(Data for review begins)
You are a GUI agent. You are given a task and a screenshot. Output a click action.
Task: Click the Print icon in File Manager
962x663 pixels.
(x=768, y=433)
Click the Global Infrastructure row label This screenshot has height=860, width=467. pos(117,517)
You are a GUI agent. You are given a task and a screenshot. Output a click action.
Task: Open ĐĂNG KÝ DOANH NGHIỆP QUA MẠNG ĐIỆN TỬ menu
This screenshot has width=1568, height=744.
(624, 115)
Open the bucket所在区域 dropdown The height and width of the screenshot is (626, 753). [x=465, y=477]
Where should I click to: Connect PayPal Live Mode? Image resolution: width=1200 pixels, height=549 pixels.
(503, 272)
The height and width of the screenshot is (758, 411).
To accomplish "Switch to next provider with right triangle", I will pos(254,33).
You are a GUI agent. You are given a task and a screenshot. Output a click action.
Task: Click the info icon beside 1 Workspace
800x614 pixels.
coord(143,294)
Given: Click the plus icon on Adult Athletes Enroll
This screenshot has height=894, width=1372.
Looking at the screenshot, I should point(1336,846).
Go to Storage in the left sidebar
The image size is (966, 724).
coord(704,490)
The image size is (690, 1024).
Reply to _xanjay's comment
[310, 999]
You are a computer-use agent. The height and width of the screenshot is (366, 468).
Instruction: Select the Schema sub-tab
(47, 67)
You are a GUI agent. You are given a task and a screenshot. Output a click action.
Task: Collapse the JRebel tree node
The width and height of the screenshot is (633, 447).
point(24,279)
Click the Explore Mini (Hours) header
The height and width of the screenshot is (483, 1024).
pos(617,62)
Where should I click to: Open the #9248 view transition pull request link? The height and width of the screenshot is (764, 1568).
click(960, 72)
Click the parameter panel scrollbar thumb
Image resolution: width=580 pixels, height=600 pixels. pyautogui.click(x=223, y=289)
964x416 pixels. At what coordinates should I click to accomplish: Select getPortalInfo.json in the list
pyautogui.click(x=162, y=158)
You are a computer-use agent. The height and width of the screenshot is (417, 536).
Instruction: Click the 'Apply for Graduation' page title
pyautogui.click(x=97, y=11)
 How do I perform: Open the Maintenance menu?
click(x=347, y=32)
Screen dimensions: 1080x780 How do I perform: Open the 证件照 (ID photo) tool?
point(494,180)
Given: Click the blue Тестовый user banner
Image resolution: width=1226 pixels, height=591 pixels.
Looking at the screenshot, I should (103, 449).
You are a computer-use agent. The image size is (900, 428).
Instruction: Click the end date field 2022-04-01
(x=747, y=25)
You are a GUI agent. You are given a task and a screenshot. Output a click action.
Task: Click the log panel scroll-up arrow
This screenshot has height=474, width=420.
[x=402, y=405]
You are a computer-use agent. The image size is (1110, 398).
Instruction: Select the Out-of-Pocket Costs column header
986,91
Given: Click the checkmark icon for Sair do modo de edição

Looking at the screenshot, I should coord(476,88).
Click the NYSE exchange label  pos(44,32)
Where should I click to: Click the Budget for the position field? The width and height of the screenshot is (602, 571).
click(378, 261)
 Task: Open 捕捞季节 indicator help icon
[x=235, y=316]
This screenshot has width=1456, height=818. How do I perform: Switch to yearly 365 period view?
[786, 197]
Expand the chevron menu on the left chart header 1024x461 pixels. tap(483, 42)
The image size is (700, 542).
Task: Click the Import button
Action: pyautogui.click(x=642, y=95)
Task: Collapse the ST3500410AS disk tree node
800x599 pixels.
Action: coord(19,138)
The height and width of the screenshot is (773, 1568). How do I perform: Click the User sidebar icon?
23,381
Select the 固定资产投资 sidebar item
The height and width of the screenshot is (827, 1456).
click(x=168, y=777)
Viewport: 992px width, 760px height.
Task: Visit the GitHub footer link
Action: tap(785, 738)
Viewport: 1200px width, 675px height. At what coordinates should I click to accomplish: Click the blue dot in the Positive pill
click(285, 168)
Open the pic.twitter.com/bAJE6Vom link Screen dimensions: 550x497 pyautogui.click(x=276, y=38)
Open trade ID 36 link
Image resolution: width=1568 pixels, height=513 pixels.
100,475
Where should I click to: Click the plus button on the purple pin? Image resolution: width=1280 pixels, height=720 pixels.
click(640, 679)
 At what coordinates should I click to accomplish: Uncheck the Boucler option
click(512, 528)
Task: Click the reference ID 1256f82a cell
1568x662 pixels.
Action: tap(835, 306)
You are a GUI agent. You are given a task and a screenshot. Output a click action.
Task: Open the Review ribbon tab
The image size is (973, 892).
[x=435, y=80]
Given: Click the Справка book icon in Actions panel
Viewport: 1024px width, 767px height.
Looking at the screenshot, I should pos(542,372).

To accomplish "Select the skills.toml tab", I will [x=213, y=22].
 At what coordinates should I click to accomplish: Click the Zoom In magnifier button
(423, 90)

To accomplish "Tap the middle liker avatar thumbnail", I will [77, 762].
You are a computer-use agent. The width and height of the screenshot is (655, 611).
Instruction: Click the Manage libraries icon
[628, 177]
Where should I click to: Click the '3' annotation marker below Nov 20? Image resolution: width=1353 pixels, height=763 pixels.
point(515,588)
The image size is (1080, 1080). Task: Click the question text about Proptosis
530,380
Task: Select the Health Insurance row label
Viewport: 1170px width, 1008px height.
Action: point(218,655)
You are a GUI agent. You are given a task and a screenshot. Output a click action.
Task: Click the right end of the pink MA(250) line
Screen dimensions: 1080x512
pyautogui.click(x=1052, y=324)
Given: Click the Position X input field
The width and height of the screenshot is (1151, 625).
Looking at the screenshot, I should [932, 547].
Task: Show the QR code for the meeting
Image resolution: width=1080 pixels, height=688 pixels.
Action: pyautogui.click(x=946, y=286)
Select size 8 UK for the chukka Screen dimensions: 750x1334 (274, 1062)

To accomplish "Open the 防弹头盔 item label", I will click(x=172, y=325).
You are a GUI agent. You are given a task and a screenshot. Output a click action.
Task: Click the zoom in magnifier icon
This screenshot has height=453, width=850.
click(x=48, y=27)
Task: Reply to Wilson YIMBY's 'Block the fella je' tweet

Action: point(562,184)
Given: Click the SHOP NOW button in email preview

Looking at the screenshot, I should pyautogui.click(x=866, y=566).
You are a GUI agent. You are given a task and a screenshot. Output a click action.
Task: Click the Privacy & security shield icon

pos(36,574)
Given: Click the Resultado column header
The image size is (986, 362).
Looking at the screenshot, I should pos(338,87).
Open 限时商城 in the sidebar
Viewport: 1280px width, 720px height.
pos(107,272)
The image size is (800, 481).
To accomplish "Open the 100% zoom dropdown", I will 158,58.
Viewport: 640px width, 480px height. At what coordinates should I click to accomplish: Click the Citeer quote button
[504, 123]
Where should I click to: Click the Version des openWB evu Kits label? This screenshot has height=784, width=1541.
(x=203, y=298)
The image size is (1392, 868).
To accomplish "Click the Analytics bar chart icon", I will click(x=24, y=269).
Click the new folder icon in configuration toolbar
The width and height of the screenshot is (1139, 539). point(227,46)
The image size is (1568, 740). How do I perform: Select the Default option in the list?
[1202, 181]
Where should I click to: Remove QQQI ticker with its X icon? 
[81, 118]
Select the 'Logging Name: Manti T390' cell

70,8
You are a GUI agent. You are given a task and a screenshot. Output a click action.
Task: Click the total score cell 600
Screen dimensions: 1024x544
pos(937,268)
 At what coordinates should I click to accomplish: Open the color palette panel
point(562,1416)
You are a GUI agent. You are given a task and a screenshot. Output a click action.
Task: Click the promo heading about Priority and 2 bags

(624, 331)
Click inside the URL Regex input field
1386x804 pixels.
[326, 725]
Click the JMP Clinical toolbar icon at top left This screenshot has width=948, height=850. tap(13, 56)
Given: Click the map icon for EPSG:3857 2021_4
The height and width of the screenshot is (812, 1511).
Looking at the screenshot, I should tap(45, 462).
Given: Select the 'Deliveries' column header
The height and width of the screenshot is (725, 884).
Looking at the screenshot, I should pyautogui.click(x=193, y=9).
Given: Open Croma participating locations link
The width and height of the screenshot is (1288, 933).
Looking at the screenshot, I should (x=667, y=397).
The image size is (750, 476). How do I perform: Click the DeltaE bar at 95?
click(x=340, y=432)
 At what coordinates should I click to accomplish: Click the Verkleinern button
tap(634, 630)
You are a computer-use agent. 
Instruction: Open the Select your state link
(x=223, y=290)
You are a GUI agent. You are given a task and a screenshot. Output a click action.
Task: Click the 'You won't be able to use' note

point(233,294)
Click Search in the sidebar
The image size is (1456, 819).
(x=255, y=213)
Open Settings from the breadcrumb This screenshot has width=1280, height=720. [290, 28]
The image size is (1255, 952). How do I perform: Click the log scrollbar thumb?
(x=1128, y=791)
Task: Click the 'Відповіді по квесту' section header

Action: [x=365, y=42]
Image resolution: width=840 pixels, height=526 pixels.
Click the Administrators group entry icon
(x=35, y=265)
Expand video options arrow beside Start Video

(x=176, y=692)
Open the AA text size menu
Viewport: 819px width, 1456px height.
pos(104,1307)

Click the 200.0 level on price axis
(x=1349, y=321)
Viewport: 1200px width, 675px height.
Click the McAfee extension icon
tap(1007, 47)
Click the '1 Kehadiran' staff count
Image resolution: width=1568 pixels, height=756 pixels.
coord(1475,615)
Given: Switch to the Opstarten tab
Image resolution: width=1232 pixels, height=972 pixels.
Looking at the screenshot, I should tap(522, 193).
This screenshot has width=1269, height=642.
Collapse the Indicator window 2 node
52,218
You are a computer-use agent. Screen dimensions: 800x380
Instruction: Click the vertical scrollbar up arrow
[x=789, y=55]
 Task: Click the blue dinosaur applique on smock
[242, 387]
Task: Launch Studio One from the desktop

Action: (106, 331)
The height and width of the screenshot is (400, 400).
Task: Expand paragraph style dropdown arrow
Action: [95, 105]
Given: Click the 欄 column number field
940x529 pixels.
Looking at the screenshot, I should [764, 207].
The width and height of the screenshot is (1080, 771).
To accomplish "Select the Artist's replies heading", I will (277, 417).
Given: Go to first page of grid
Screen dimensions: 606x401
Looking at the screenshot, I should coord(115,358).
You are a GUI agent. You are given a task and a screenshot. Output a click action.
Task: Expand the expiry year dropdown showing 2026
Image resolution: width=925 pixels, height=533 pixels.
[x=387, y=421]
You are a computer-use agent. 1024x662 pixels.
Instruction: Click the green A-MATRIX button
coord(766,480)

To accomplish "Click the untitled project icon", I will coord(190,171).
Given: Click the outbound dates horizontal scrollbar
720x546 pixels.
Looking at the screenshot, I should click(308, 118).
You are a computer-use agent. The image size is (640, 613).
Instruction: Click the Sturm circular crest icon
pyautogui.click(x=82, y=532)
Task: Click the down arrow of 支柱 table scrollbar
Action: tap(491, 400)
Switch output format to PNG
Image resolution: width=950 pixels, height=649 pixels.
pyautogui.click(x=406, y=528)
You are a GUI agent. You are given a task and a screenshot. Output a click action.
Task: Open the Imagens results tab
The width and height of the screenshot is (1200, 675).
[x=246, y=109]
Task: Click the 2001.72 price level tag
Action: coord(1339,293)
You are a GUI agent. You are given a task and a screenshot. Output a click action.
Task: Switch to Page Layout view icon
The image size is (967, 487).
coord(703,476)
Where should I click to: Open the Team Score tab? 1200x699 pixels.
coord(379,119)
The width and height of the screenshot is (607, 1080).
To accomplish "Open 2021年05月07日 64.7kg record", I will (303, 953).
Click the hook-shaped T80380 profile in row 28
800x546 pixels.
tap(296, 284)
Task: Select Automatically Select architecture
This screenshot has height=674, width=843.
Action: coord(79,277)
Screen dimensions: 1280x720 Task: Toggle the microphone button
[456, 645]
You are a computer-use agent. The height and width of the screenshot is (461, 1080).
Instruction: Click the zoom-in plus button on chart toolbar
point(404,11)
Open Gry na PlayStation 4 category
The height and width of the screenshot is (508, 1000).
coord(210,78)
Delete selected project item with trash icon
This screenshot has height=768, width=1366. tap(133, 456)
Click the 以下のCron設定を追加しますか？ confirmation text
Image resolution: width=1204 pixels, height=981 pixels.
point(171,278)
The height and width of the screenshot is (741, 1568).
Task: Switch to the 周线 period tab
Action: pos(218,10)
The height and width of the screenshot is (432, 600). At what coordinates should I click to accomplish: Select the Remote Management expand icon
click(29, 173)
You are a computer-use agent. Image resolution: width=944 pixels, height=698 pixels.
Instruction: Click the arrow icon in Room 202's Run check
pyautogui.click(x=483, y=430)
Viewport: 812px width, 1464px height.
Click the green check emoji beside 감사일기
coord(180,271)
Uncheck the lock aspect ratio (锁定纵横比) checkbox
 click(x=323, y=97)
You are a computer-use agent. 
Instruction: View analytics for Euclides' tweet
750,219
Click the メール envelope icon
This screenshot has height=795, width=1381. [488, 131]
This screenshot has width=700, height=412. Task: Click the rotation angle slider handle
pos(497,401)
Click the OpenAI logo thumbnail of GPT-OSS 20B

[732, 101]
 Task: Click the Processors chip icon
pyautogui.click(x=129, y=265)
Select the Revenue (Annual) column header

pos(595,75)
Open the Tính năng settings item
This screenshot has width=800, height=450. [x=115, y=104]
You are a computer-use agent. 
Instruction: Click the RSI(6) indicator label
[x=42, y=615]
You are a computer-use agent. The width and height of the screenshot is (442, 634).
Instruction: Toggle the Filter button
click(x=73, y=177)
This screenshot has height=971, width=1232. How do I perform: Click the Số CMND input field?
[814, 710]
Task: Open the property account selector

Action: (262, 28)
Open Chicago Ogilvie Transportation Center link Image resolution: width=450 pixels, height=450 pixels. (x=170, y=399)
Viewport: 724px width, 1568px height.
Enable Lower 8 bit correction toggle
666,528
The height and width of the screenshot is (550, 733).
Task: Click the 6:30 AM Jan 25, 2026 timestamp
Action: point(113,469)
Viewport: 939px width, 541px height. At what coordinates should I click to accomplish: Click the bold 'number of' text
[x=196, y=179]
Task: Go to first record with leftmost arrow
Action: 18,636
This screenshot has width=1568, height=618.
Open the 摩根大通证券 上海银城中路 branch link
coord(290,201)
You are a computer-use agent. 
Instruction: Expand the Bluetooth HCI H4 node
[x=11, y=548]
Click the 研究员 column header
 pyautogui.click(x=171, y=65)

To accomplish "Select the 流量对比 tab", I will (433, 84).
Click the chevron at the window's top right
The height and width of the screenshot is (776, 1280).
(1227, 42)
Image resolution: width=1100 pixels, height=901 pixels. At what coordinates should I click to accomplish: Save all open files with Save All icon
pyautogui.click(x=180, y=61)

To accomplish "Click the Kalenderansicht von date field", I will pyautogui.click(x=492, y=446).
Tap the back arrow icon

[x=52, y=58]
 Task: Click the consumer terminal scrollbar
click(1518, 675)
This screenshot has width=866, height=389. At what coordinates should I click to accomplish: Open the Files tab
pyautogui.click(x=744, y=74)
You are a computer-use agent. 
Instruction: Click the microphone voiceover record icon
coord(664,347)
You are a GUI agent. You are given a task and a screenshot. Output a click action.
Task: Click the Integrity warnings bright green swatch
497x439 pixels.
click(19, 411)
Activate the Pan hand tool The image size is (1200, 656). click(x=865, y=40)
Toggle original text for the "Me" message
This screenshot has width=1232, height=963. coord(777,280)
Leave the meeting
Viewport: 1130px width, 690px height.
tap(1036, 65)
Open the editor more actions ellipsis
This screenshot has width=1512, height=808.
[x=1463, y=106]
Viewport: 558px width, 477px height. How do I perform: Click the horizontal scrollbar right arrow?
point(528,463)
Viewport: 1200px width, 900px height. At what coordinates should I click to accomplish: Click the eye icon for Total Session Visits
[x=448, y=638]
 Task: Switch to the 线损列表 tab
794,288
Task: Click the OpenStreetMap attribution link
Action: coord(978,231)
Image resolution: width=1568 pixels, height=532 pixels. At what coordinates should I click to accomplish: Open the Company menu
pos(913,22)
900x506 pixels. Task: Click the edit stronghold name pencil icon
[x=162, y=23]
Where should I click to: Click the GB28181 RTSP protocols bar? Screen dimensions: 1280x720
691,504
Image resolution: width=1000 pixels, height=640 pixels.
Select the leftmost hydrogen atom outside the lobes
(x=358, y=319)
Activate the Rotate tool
(Data for review ends)
What you will do: Find the string "meeting" in the lines above and count those lines. Give only that count.

Result of the task: 2